• _PROBLEM TO SOLVE_:
Your reply should be made up of every line in the records below that holds the string "bottom".

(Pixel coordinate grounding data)

=== Section Start ===

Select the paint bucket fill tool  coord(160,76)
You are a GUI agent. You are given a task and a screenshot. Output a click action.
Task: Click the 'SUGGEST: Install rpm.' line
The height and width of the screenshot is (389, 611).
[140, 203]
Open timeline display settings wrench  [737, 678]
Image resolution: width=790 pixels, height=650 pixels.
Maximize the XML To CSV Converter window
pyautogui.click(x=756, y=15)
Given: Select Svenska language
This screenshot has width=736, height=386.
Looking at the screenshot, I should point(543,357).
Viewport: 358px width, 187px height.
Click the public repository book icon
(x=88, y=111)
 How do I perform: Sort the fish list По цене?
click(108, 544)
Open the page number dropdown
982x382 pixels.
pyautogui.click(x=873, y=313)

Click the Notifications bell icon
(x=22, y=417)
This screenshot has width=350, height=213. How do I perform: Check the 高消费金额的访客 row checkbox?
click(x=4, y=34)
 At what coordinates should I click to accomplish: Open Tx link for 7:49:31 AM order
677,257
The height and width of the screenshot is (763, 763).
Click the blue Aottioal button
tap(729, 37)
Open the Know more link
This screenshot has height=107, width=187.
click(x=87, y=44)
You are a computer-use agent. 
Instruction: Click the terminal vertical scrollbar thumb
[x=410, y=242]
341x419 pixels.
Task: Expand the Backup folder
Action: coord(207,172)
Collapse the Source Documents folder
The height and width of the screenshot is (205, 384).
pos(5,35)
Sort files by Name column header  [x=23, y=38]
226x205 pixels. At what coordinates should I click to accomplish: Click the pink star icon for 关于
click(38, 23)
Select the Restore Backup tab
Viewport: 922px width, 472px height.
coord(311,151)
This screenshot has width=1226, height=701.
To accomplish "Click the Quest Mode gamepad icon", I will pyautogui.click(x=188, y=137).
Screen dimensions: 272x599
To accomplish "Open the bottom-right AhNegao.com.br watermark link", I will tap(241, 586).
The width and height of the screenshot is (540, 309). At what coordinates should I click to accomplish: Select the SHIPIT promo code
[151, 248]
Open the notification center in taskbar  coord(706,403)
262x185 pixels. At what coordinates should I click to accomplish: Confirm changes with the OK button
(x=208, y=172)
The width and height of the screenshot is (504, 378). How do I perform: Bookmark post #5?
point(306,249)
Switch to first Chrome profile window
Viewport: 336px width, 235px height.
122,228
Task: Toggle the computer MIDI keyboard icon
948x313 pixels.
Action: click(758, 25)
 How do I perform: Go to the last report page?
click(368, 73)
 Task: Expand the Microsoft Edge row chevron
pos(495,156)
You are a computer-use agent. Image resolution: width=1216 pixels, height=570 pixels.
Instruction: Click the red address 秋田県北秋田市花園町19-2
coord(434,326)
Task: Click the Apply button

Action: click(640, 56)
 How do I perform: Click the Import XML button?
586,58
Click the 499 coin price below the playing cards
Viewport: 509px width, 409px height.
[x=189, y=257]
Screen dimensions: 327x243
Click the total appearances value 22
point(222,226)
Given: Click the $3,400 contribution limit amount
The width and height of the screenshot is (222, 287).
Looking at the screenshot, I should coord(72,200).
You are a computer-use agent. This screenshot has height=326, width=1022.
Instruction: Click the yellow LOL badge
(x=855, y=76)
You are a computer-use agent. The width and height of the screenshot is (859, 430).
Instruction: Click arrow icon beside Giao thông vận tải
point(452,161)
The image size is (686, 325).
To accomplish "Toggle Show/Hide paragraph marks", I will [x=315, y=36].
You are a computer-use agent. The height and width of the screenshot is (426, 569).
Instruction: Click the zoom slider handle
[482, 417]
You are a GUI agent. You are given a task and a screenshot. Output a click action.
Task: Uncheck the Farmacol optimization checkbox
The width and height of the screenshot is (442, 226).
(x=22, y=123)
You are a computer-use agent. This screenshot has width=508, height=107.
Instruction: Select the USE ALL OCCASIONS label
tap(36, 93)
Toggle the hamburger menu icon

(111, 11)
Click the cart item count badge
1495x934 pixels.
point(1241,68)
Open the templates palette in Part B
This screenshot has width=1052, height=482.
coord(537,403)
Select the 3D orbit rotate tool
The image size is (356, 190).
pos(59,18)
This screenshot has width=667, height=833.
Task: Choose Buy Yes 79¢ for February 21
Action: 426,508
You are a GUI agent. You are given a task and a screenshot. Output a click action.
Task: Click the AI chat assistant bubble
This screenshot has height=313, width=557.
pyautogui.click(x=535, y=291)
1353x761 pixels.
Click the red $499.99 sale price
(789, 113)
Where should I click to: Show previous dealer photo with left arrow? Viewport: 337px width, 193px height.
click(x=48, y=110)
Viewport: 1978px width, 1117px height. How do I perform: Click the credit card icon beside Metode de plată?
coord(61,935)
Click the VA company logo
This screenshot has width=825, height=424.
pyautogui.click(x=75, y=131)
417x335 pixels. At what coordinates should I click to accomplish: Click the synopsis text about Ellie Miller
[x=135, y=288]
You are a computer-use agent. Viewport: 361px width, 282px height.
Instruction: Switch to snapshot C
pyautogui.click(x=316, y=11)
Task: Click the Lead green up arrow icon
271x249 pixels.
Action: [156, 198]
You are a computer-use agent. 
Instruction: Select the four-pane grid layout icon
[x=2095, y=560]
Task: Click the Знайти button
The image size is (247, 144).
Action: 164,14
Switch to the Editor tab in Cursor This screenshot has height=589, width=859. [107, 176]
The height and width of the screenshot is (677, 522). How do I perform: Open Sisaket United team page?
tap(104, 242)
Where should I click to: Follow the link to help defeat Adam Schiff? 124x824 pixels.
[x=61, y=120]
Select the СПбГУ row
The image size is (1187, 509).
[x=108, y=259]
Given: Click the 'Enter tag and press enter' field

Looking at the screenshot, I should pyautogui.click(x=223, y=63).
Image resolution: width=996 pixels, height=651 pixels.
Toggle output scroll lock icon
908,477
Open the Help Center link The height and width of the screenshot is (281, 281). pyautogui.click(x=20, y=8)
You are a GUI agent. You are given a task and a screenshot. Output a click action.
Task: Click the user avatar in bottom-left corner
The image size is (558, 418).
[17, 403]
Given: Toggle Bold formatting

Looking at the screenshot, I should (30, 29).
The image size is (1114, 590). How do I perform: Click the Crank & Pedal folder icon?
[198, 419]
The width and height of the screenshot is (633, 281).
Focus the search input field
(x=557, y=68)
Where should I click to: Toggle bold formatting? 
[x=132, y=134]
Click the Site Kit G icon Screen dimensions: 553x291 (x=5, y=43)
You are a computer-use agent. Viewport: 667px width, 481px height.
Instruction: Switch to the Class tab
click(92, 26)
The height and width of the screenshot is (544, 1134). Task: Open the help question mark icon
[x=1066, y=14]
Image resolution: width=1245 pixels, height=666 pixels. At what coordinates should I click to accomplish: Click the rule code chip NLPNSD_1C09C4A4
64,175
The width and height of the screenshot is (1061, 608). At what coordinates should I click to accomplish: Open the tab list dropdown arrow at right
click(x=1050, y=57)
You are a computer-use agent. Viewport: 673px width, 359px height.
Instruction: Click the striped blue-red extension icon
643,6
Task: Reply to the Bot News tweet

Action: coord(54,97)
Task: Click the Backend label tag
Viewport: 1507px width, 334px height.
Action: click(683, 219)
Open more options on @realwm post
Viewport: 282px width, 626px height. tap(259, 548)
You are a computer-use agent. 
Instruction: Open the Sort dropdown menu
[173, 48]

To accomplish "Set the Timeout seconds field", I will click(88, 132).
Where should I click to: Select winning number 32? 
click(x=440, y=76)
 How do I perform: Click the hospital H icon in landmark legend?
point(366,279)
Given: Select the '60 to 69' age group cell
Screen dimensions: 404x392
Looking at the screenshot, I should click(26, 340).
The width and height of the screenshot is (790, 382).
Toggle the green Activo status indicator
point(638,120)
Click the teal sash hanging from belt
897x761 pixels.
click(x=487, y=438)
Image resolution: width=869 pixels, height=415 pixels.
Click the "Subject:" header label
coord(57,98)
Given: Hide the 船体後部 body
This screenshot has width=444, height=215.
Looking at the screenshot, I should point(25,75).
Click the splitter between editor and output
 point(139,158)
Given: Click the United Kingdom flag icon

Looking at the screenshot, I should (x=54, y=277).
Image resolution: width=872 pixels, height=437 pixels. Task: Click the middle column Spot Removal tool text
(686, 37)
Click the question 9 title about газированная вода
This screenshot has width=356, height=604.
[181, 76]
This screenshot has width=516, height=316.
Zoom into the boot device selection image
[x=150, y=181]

=== Section End ===

• _TASK RESPONSE_:
To accomplish "Open the bottom-right AhNegao.com.br watermark link", I will tap(241, 586).
Task: Click the user avatar in bottom-left corner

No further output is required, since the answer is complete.